Investors stunned by massive false accounting at Spanish free wifi provider Let's Gowex inflicted huge losses Monday on the shares of a slew of other small and medium-sized firms.
Gowex, which offers wifi services in capitals including Paris and New York, said Sunday it was filing for bankruptcy after chief executive Jenaro Garcia Martin admitted faking its results for at least four years.
The Gowex board said it had revoked the chief executive's powers and accepted his resignation.
Hours later, Garcia Martin announced on Twitter that he had made a "voluntary confession in court".
"I am willing to face the consequences and cooperate with justice," the former wealth management specialist added.
Just a day before, even as Gotham City's allegations reverberated through the market, Garcia Martin had Tweeted: "Gooooood morning Madrid!!!! Perfect morning to go out for a run."
The fallout from the scandal, which was revealed in a report last week by the US firm Gotham City Research, spread to unrelated companies listed on Madrid's junior market, the Alternative Equity Market.
By the close of trade Monday, the junior market, which caters to smaller companies seeking equity financing, was awash with red ink. All but one of the 23 companies posted losses.
Telecommunications firm Eurona dived 21.88 percent, carbon-fibre specialist Carbures plunged 20.79 percent and biopharmacy firm Bionaturis plummeted 23.91 percent as its rival Neuron BioPharma slumped 18.18 percent.
- 'A charade' -
Four companies -- Carbures, energy group Ebioss and telecommunications firms Ibercom and Eurona -- told investors they plan to switch to the main Madrid stock market, which has more exacting requirements.
Independent financial adviser Alberto Roldan said Spain had a "long history" of corporate scandals, from a decade-long property boom that imploded in 2008 to poorly managed banks and alleged fraudulent accounting at fisheries group Pescanova.
"This has generated a reputational risk that by experience I can say is very hard to recover, to clean up -- very difficult," Roldan said.
"Those most affected are companies with a small capitalisation that have a specific market for listing, the Alternative Equity Market," he told AFP.
In a statement, the junior market said the Gowex scandal should not put in doubt the market's "essential" role in raising funds for small and medium-sized companies.
On July 1, Gotham City Research issued a highly critical report on Gowex that sparked a two-day, 60-percent plunge in its shares to 7.92 euros at which point the stock was suspended from trading.
Gotham City Research, a so-called short-seller that makes money by betting that the share price of certain companies will fall, called Gowex a "charade", said its revenues were far lower than the company had reported, and derided its shares as worthless.
On Monday, Gotham crowed about its role in exposing Gowex.
"Auditors, regulators, lawyers, investment bankers and others rarely detect fraud. Insiders and short-sellers do," the company said in a statement.
"Therefore, perhaps the market participants, the media and regulators should focus on the validity of a short seller's message rather than shooting the messenger."
- 'Act quickly' -
Spain's stock market regulator, the CNMV, stressed that its role in the affair was limited to surveillance of possible market abuse and compliance with the junior market's rules.
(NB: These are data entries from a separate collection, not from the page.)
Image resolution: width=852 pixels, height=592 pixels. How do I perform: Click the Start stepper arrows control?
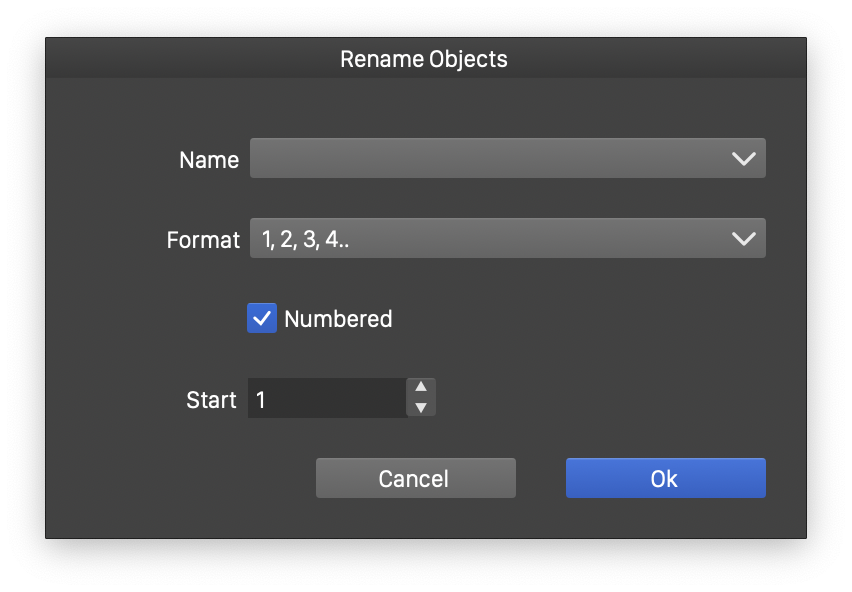[421, 398]
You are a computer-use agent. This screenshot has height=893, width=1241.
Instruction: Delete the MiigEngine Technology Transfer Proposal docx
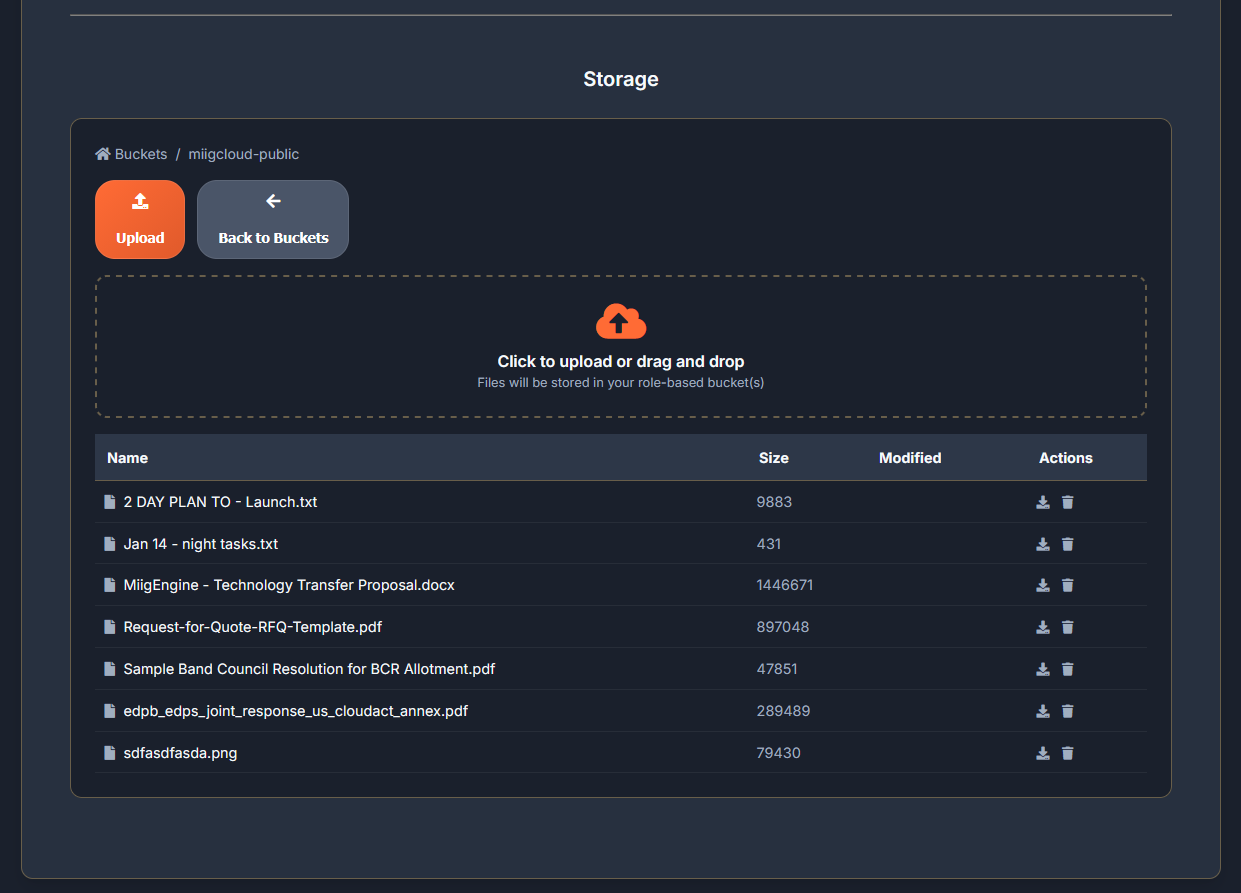click(1068, 585)
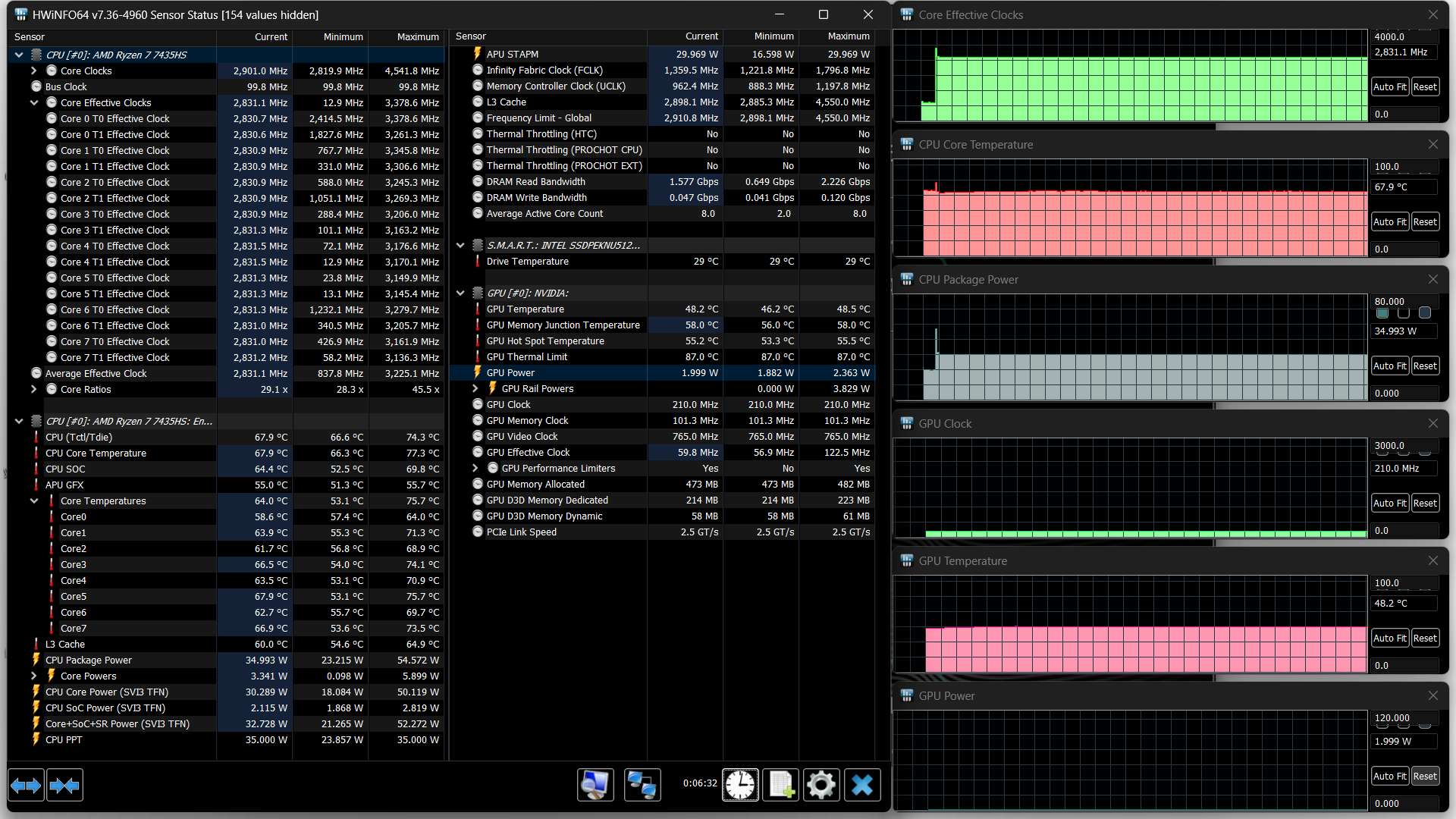Collapse the Core Temperatures group

point(34,500)
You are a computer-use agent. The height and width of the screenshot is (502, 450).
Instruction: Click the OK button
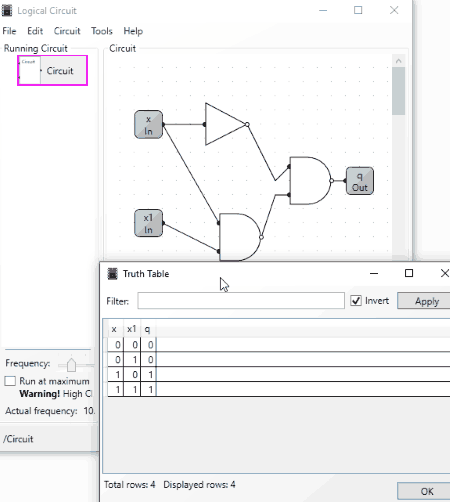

On July 2, the CNMV had said it was looking into possible abuse of the market by Gotham City, adding that it had sought information about the short seller from US and British stock market regulators.
In its 93-page report last week, Gotham City said Gowex's actual revenues were "at most" 10 percent of those reported.
About 90 percent of Gowex's telecommunications revenues came from undisclosed related parties, Gotham City said.
"We have evidence Gowex's largest customer was really itself," the report said.
The European professional investors association ASINVER filed a suit Friday against Gowex with the Spanish public prosecutor alleging false accounting.
Spanish equity research group Link Analysis urged the authorities to act swiftly.
"It is of vital importance that the authorities act quickly to find those responsible and adopt necessary measures to ensure it cannot happen again," Link Analysis said in a report.